エムバペやグリエーズマンら4人にデシャン監督が激怒! EURO出場を決めたフランスに何が起こったのか?【現地発】

2019年11月17日 結城麻里

EURO2020出場は決めたが、内容は散々

モルドバ戦のハーフタイムでは怒りを露わにしたデシャン監督。一体何が……。(C) Getty Images

 11月14日の夜、フランス代表はEURO2020予選でモルドバを下してグループHの首位に立ち、本大会出場が決定。ワールドカップを含めて13大会連続でメジャートーナメントへの切符を手にした。

 だが、この試合のハーフタイムにディディエ・デシャン監督が4人の選手たちに激怒していたことが明らかになった。

 このフランス人指揮官は、さほど怒らないことで知られ、最後に声を荒げたのは2018年ワールドカップ初戦のオーストラリア戦のハーフタイムにまで遡る。それほどモルドバ戦の前半の内容が酷かったのだ。

 直前にトルコ対アイスランドの一戦が0-0で終わり、この時点でフランスのEURO出場が決まっていたため、気の緩みもあったのだろう。デシャン監督は「そのせいとは思わないし、思いたくない。首位で予選を突破する可能性は勝利でしか得られないのだから」と否定したが、レ・ブルーの立ち上がりはあまりにも気合に欠けていた。

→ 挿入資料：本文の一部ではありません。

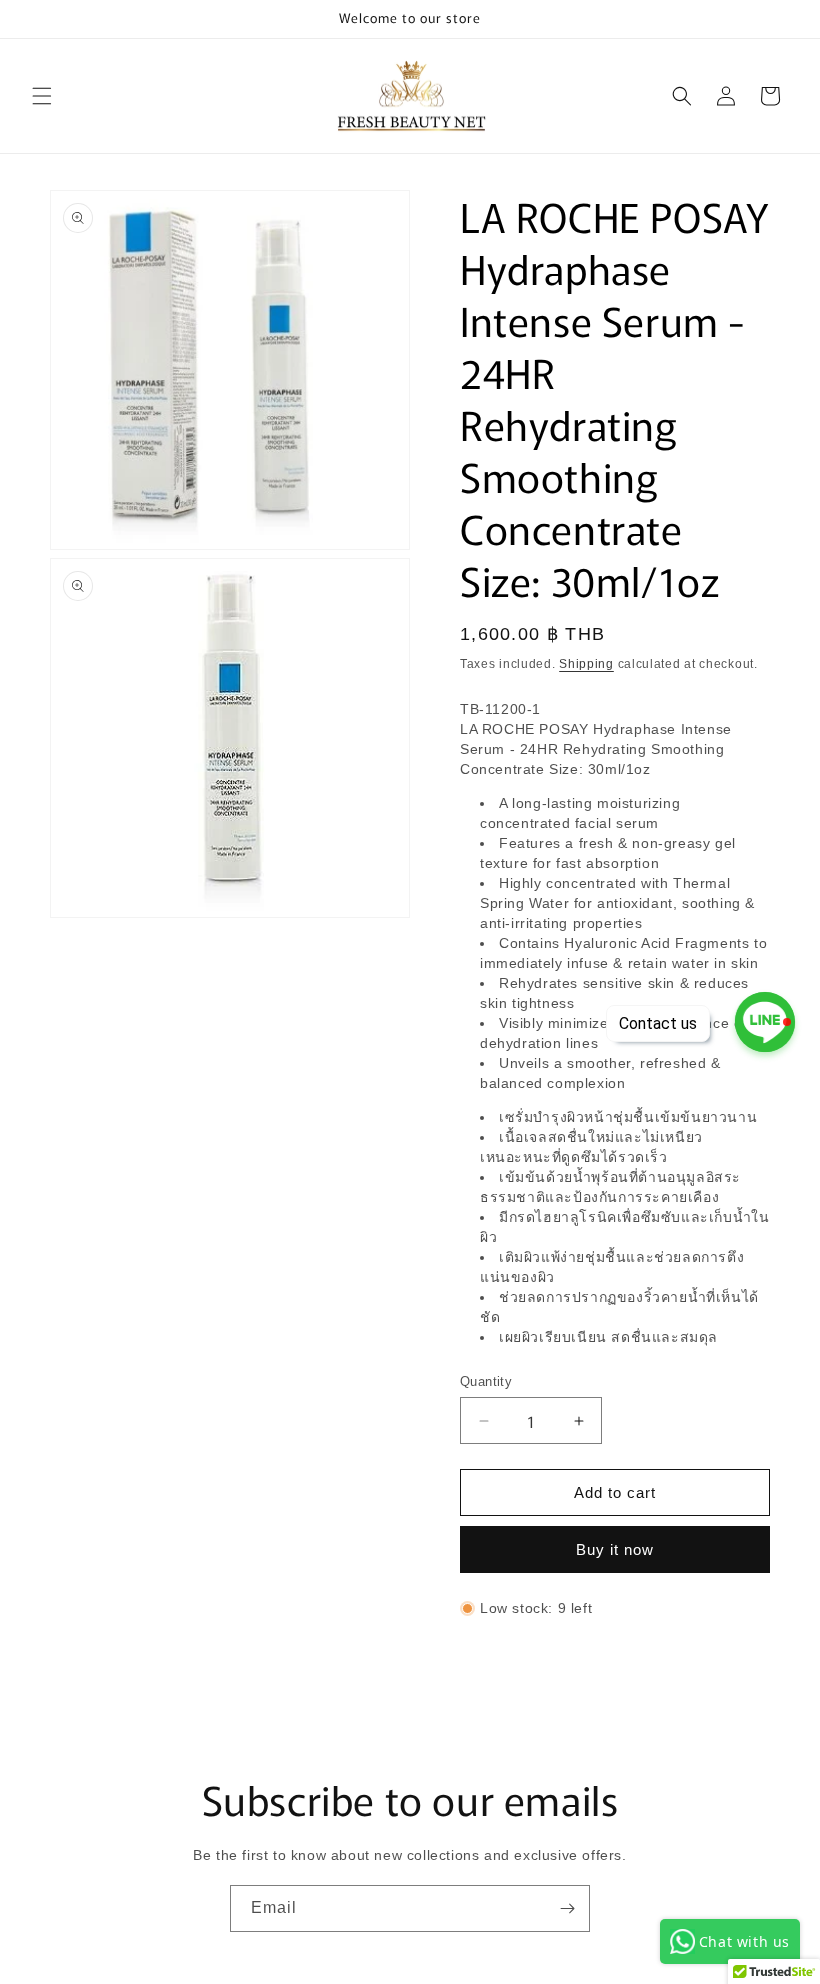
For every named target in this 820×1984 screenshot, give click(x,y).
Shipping (586, 664)
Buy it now (615, 1549)
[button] (42, 96)
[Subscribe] (567, 1908)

 その証拠に、開始早々にクレマン・ラングレが大ミス。何でもない競り合いで2度もヘッドをしくじり、こぼれ球から予期せぬ失点を喫した(9分)。通常のレ・ブルーならここで目覚め、軽々と小国を掃き捨てていたに違いない。ところがそうはならなかった。その後もボールロストやパスミスを連発し、凡庸で不甲斐ない攻撃が続いたのだ。

 そんななか孤軍奮闘したのは、またしてもオリビエ・ジルーだった。今季、チェルシーでのプレー時間は、9~10月が18分、10~11月は21分しかない。「今度こそジルーの代表生命も終わりか」と思われていた。

 だが、この男が同点弾を呼び込む。35分、アントワーヌ・グリエーズマンのFKに合わせようと、ゴール前の混戦のなかで必死にジャンプ。193センチの巨体がモルドバGKをぐらつかせ、ラファエル・ヴァランヌがすかさずゴールに流し込んだ。汚れ役を惜しまないジルーのフィジカルなコンバ(戦闘)が、再びチームを救った瞬間だった。

 しかし、1-1でロッカールームに戻ってきた選手たちを、監督は激怒で迎えた。怒りの眼差しは、キリアン・エムバペ、グリエーズマン、キングスレー・コマン、そしてジルーの4人を鋭く射貫いていた。ゴールラッシュが期待された豪華攻撃陣である。